Taiwans Politik – macht mich traurig. Erstens weil Taiwan sooo viel versucht, sich so sehr bemüht von anderen Ländern gesehen zu werden. Die international Flora Expo, das Feuerwerk beim Taipei 101, das Verhalten der Taiwanesen gegenüber Ausländern, das Auftreten im Ausland – da denke ich speziell an die liebe Hilfe von Taiwans Vertretung in Berlin! – die vielen Werbematerialien für das Land, die Bemühung gute Produkte herzustellen und den Tourismus hier so gut wie möglich weiterzuentwickeln…und doch wissen viele nicht wo Taiwan ist, wie Taiwan ist, haben vielleicht Angst vor dem ganzen Unbekannten. Taiwan wird nicht gesehen. Und unter China wird das auch nicht möglich sein. Beziehungsweise auch unter der jetzigen Regierung Taiwans. es ist als ob Taiwan an zwei Enden eines Strickes gleichzeitig zieht, und nie vorwärts kommt. Auf der einen Seite will Taiwan gesehen werden, will auf sich aufmerksam machen, will als eigenes Land anerkannt werden – auf der anderen Seite
knüpft die jetzige Regierung unmengen an Verträgen mit China, will die Freundschaft zeigen. Das einzige was beide Seiten wollen ist Frieden. Mit den Raketen Chinas die dabei auf Taiwan gerichtet sind steckt Taiwan also in einer riesigen Zwickmühle und kommt nicht heraus. Unabhängikeit = Krieg, Abhängigkeit = Freiheitseinschränkung. Jetzt ist zum Glück keines von beiden. Es ist echt fraglich wie die ganze Situation ausarten wird…

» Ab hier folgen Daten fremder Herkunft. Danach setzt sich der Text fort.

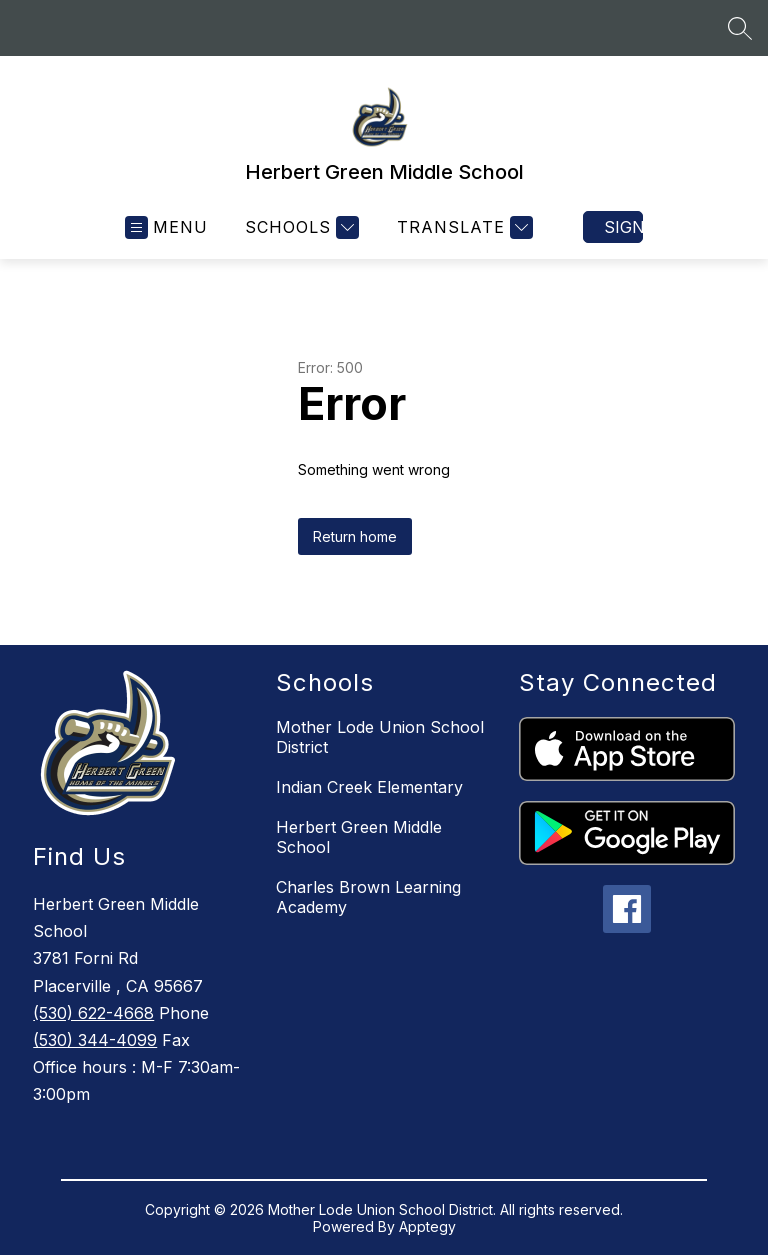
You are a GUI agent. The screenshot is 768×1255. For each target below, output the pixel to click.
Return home (355, 536)
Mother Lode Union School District (380, 737)
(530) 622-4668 (93, 1013)
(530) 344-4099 (95, 1040)
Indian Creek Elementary (369, 787)
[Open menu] (166, 227)
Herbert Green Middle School (359, 837)
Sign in (623, 227)
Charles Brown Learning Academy (368, 897)
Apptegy (427, 1226)
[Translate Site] (462, 227)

So, ich denke ich hab alles verewigt was in meinem Kopf so herumschwirrt. Viel zu viel um jemals alles aufzuschreiben – und ich bin dankbar dafür dass es so viel ist was ich schreiben könnte! Jedes geschriebene Wort ist ein Stück Erfahrung die ich hier gewonnen habe – und dafür möchte ich mich nochmals herzlich bei allen bedanken!!!

Liebe Grüße aus meinem kleinen Paradies – Taiwan.